------ EXTRAIT DE TEXTE ------

Ann Veronica Janssens: « Toujours repartir à zéro »

Estelle Spoto
© Agenda Magazine
04/06/2014

(© Ivan Put)

La Galerie Micheline Szwajcer change d’air. D’Anvers à Bruxelles, d’un white cube au sol en béton gris à l’étage d’une maison de maître avec parquet marqueté et plafond à moulures. Son exposition inaugurale dans ce nouvel espace est consacrée à Ann Veronica Janssens, une des artistes bruxelloises à la plus grande envergure internationale, qui n’avait plus exposé en solo dans sa propre ville depuis 2011. Petite visite des lieux avec une plasticienne qui n’a de cesse de questionner, avec poésie, finesse et inventivité, la sculpture, la picturalité, l’expérience de l’espace et la perception elle-même.

Aux étages du dessus et du dessous, c’est un concert quasiment ininterrompu de coups de marteaux, de foreuses et de ponceuses. Au premier, l’étage occupé par la galerie Micheline Szwajcer, l’ambiance est beaucoup plus calme. Le gros des travaux semble fini, même si certains murs doivent encore être repeints. Dans la plus grande pièce, les œuvres d’Ann Veronica Janssens attendent d’être déballées et installées : les formes de plâtre qui se grefferont aux murs, soigneusement revêtues de film à bulles, les barres de verre, enfermées dans leur coffre de bois, les paillettes, comme un amas de sable volcanique presque liquide, encore dans leur sac...
(Untitled, 2014 - Courtesy Galerie Micheline Szwajcer & Ann Veronica Janssens)

Loin des installations denses et immersives présentées au Wiels en 2009, Ann Veronica Janssens veut cette fois se faire discrète. « L’idée pour cette première exposition dans ce nouveau lieu, c’est de donner à voir l’espace lui-même, qui a son histoire et son influence, de laisser glisser le regard », explique-t-elle. « C’est une sorte de cohabitation. Dans mon travail, il y a toujours cette idée d’essayer d’ouvrir sur d’autres espaces, de permettre une autre visibilité de l’espace. Ici, je voulais être assez en retrait, avec des interventions plus légères ».

------ ENREGISTREMENTS EXTRAITS ------

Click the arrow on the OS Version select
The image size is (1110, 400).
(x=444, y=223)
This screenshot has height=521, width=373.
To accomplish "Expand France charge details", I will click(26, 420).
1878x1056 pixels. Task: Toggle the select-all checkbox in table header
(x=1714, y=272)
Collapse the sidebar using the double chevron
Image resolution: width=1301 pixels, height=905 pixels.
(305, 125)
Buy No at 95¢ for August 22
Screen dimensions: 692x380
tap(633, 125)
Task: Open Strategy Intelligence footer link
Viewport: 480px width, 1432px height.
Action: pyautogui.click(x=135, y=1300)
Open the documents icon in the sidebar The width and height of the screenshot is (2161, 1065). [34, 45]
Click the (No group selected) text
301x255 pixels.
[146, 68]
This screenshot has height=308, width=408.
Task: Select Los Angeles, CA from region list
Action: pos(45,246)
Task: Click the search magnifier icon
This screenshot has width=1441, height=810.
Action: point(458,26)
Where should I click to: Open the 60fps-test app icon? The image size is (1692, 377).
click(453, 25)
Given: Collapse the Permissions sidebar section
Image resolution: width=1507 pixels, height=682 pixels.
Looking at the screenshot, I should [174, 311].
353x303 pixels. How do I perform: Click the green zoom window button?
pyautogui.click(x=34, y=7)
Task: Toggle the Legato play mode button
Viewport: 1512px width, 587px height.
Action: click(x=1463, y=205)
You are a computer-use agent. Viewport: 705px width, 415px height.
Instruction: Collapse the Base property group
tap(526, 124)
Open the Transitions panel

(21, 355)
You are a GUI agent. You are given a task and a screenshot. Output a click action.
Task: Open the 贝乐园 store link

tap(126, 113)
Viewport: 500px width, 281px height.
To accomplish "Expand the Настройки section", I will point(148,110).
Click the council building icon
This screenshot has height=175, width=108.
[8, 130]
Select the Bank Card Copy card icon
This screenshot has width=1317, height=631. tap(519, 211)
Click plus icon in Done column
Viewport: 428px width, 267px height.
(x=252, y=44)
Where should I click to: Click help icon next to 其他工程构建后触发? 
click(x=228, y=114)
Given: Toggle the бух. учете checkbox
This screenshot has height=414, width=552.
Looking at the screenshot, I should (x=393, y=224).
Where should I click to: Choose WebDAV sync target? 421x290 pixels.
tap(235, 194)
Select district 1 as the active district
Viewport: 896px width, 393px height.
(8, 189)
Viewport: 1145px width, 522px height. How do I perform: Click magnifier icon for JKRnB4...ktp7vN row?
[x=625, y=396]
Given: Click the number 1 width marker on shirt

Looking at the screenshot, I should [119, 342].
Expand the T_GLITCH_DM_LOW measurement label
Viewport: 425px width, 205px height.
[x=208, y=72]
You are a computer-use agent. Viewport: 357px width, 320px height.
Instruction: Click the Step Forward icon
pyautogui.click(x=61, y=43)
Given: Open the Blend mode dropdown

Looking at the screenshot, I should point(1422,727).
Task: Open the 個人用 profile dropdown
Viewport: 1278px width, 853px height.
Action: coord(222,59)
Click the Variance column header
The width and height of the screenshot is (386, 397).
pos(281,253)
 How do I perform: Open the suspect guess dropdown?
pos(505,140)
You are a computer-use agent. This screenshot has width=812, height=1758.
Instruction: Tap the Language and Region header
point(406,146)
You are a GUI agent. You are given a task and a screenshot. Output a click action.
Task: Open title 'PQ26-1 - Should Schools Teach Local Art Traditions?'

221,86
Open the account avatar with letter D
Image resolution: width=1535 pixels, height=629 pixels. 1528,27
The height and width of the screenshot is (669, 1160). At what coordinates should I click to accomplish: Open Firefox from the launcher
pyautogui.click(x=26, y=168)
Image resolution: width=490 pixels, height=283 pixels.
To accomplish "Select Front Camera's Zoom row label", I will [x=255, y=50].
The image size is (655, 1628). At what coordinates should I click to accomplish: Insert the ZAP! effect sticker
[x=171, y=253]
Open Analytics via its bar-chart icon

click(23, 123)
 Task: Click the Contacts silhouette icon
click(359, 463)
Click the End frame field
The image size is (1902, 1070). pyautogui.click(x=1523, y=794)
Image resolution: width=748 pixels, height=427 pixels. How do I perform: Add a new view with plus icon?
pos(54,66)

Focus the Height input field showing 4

------

[TRAVAIL À RÉALISER]:
A – Reproduisez le passage de l'extrait allant de « (© Ivan Put) » jusqu'à « la perception elle-même. » inclus, en remplaçant « Anvers » par « Gand ».
B – Relevez dans l'extrait tout ce que la plasticienne, d'après le texte, n'a de cesse de questionner.
Les enregistrements n'ont aucun lien avec l'extrait.

[RÉPONSES]:
A –
(© Ivan Put)

La Galerie Micheline Szwajcer change d’air. D’Gand à Bruxelles, d’un white cube au sol en béton gris à l’étage d’une maison de maître avec parquet marqueté et plafond à moulures. Son exposition inaugurale dans ce nouvel espace est consacrée à Ann Veronica Janssens, une des artistes bruxelloises à la plus grande envergure internationale, qui n’avait plus exposé en solo dans sa propre ville depuis 2011. Petite visite des lieux avec une plasticienne qui n’a de cesse de questionner, avec poésie, finesse et inventivité, la sculpture, la picturalité, l’expérience de l’espace et la perception elle-même.

B –
la sculpture
la picturalité
l'expérience de l'espace
la perception elle-même